DATA SHOWN -
________
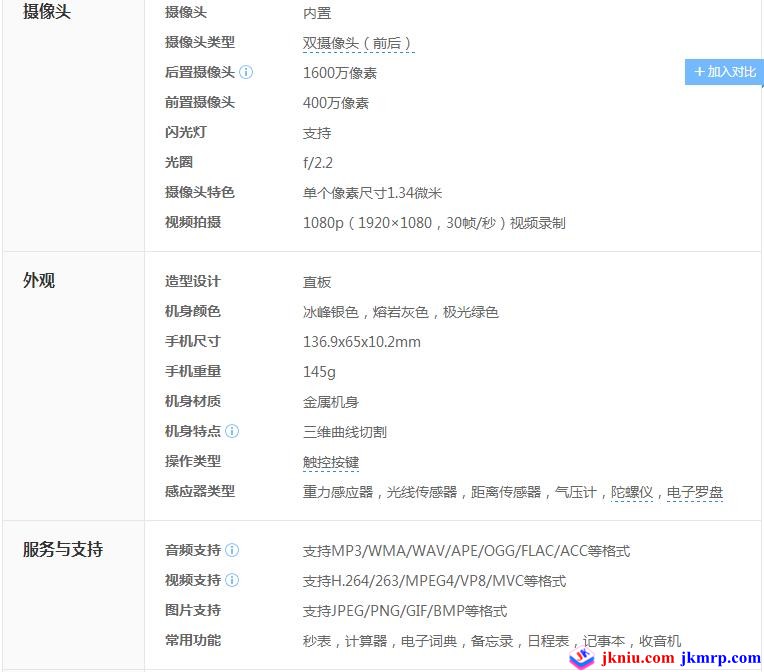Click the 服务与支持 section heading

click(x=63, y=549)
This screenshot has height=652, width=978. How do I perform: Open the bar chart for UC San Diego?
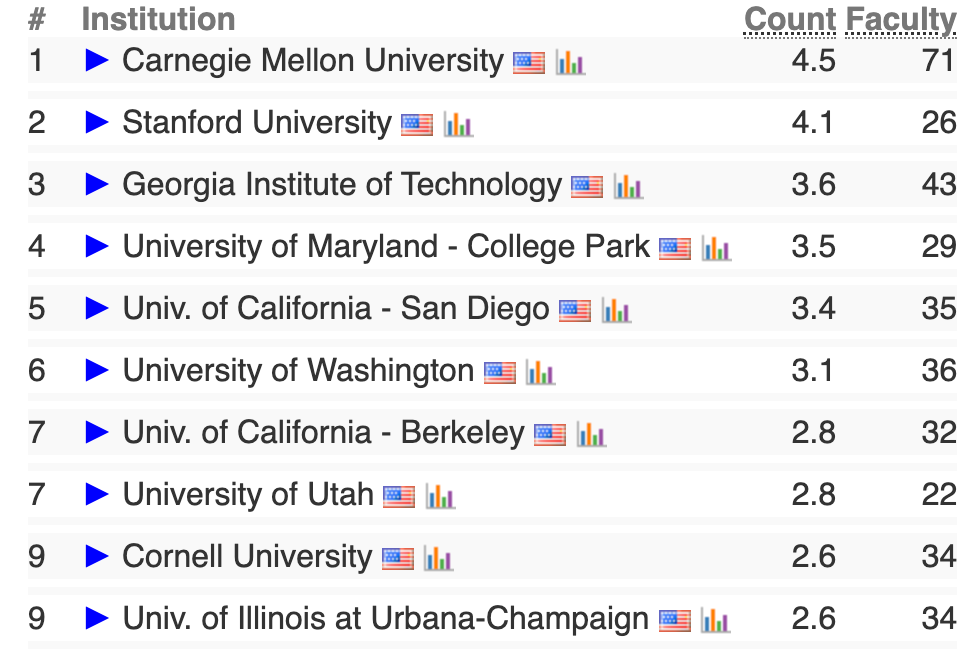click(x=616, y=310)
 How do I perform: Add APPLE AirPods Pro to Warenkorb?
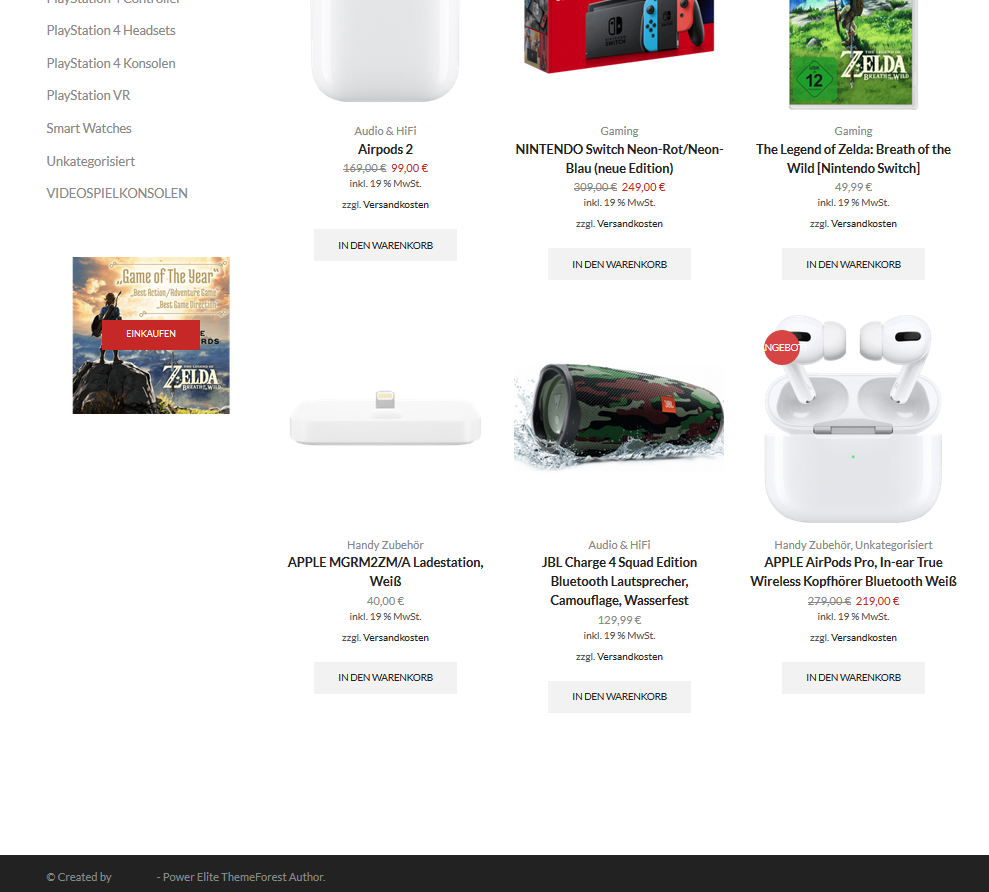[853, 678]
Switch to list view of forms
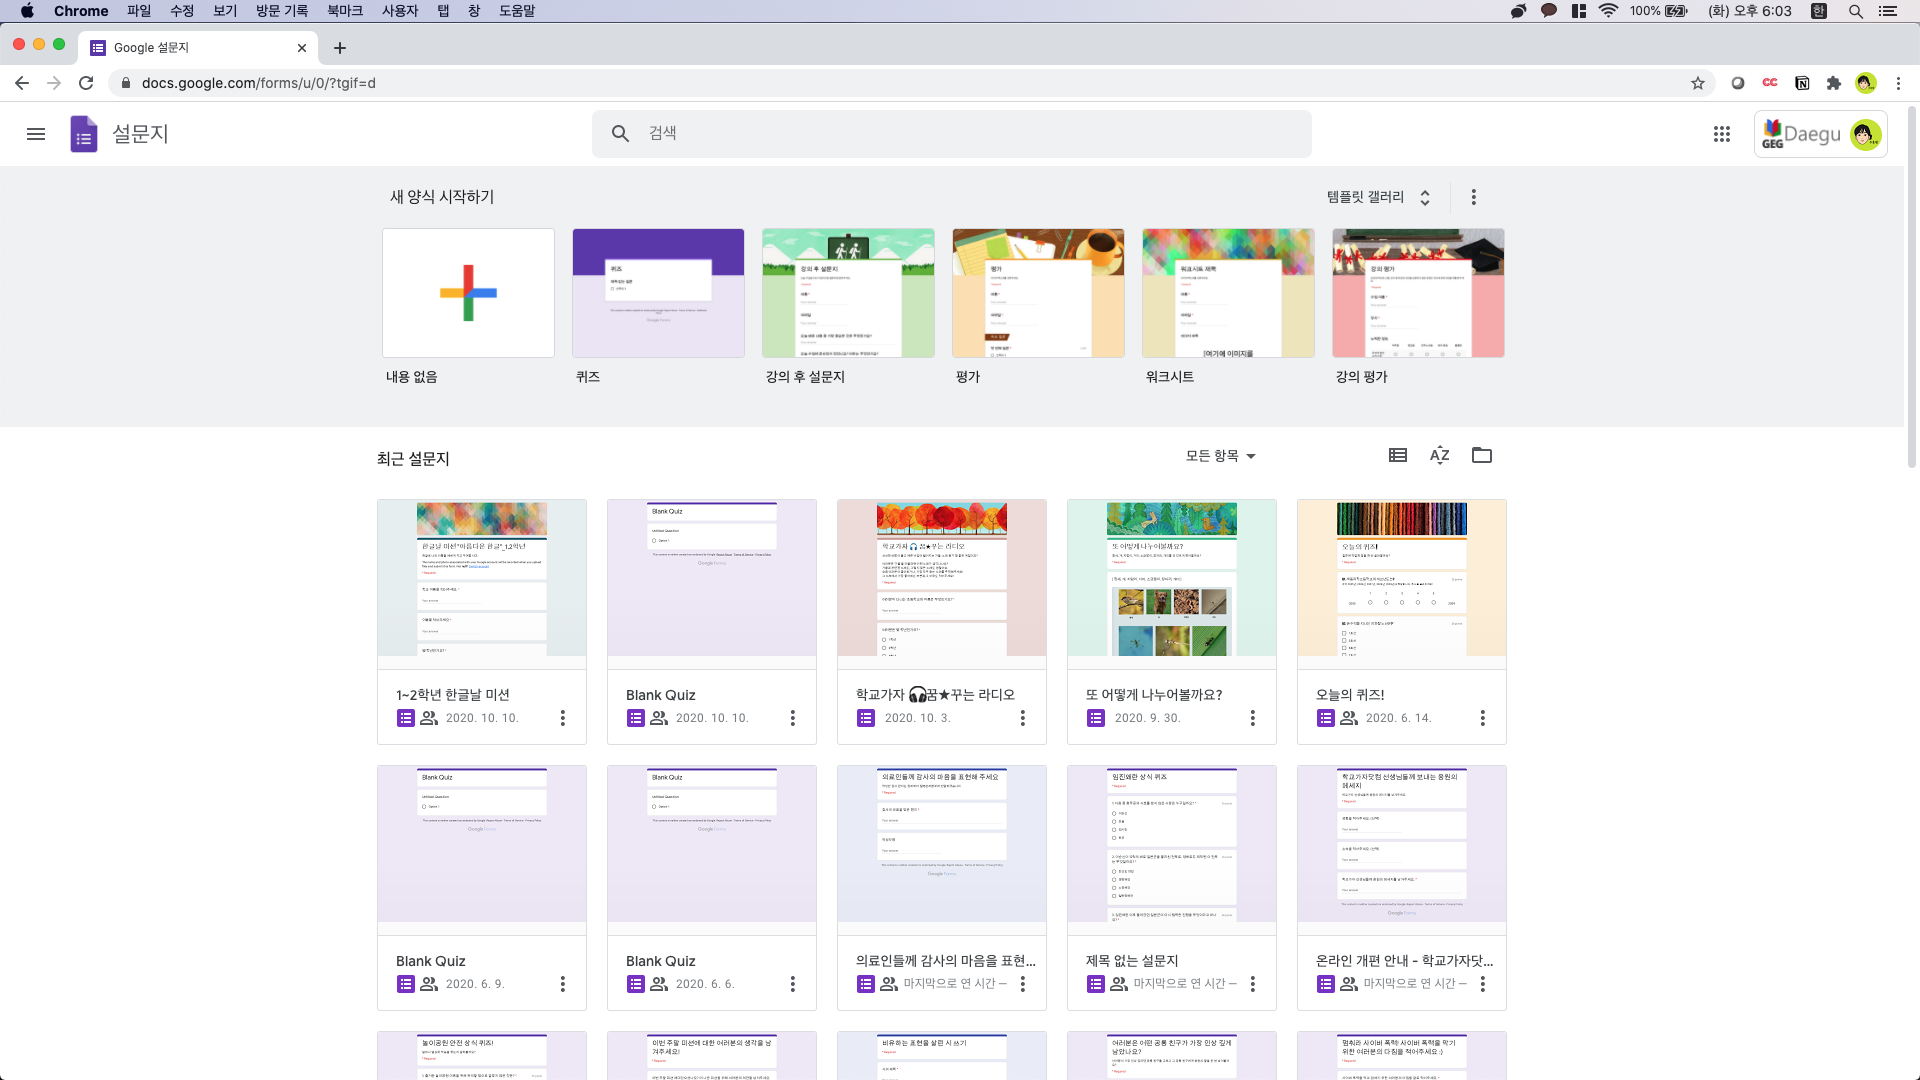Viewport: 1920px width, 1080px height. coord(1397,456)
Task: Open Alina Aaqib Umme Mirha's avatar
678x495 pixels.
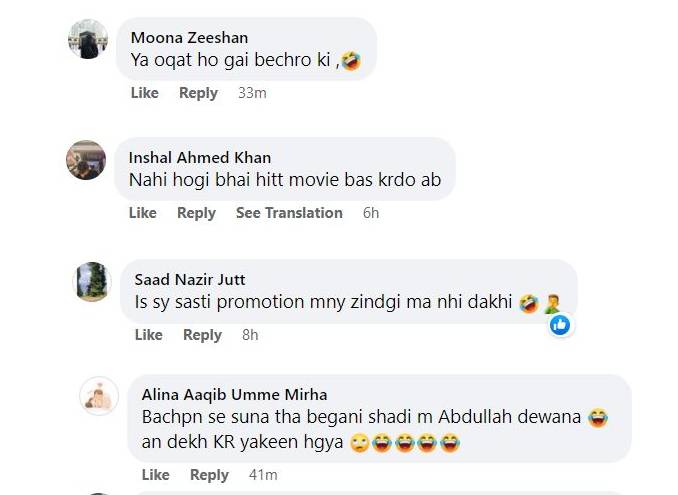Action: (x=99, y=396)
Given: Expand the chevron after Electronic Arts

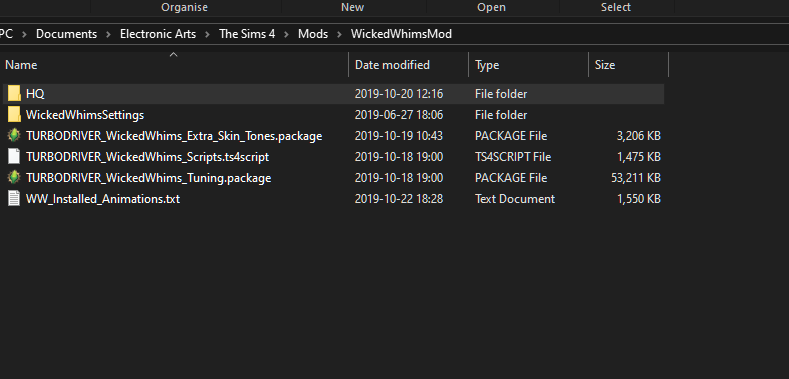Looking at the screenshot, I should [207, 34].
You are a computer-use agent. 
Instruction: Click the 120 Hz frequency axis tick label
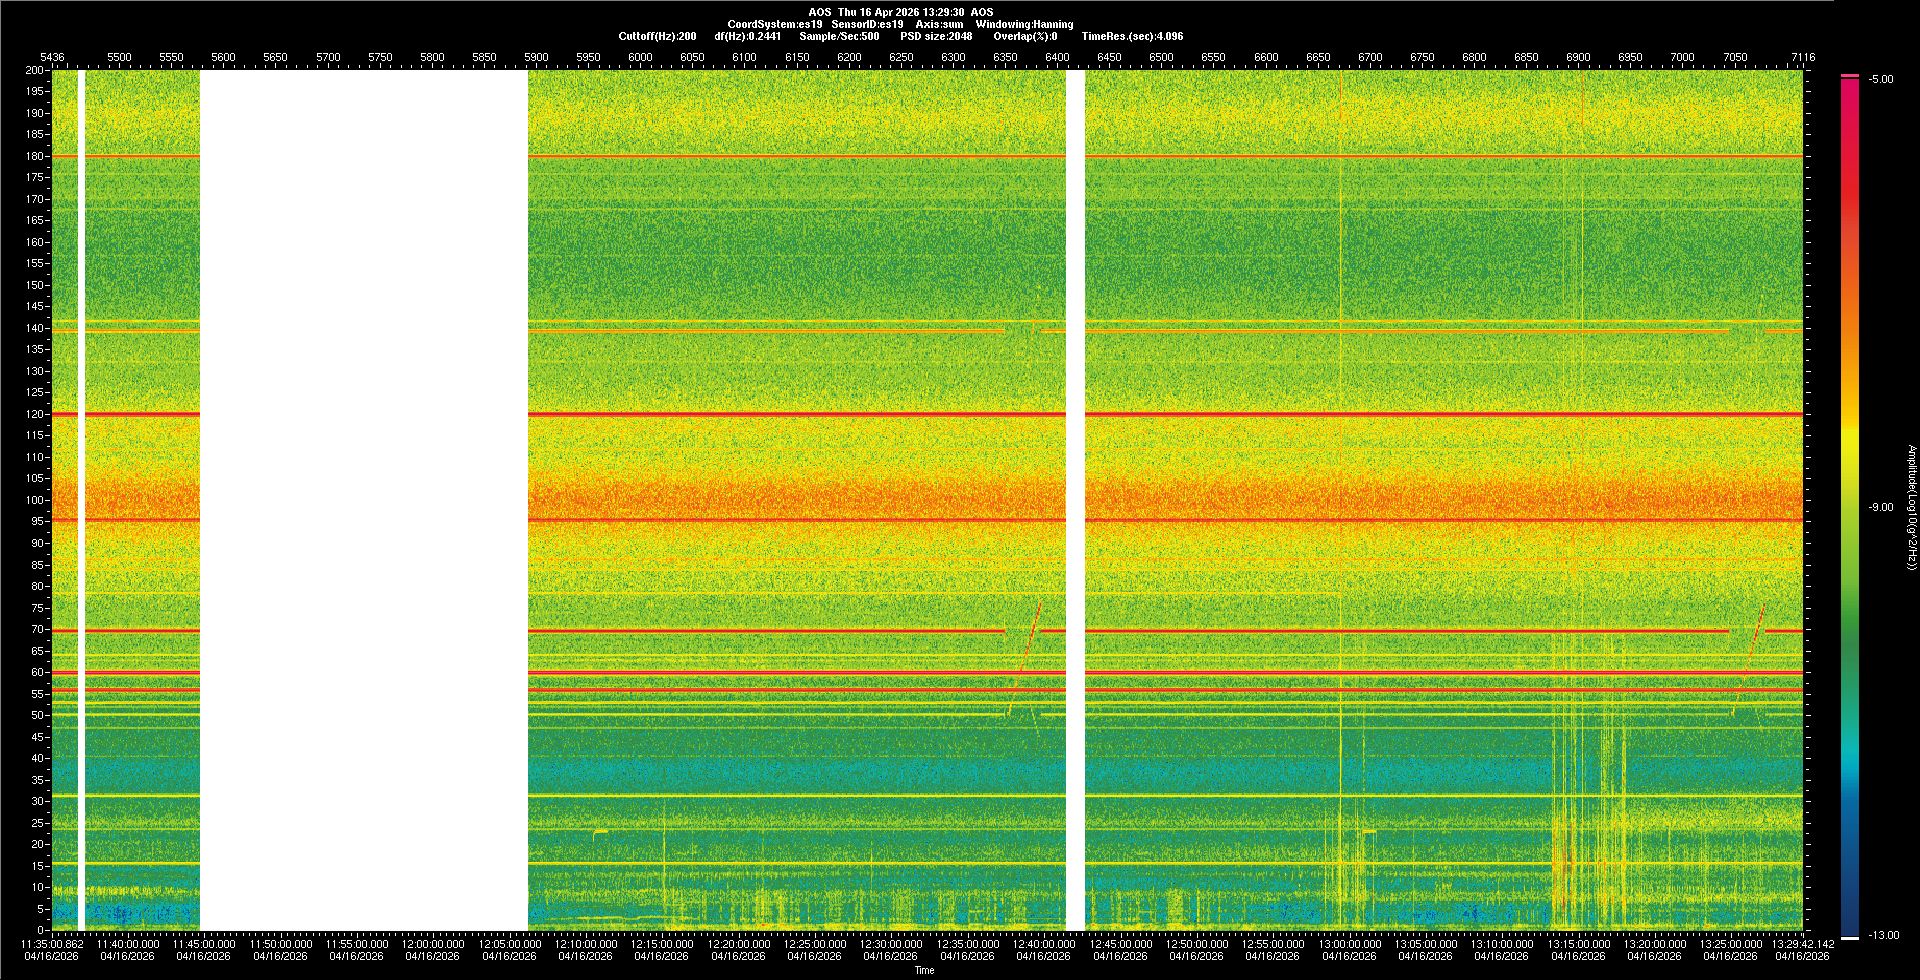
________
JOB - Quote all of the data above verbatim, leaving the pictures out of your answer.

ANSWER FOR THE TASK -
Click the 服务与支持 section heading

click(x=63, y=549)
This screenshot has height=652, width=978. How do I perform: Open the bar chart for UC San Diego?
click(x=616, y=310)
 How do I perform: Add APPLE AirPods Pro to Warenkorb?
[853, 678]
Switch to list view of forms
Viewport: 1920px width, 1080px height. coord(1397,456)
Task: Open Alina Aaqib Umme Mirha's avatar
678x495 pixels.
Action: (x=99, y=396)
Given: Expand the chevron after Electronic Arts

Looking at the screenshot, I should [207, 34].
You are a computer-use agent. 
Instruction: Click the 120 Hz frequency axis tick label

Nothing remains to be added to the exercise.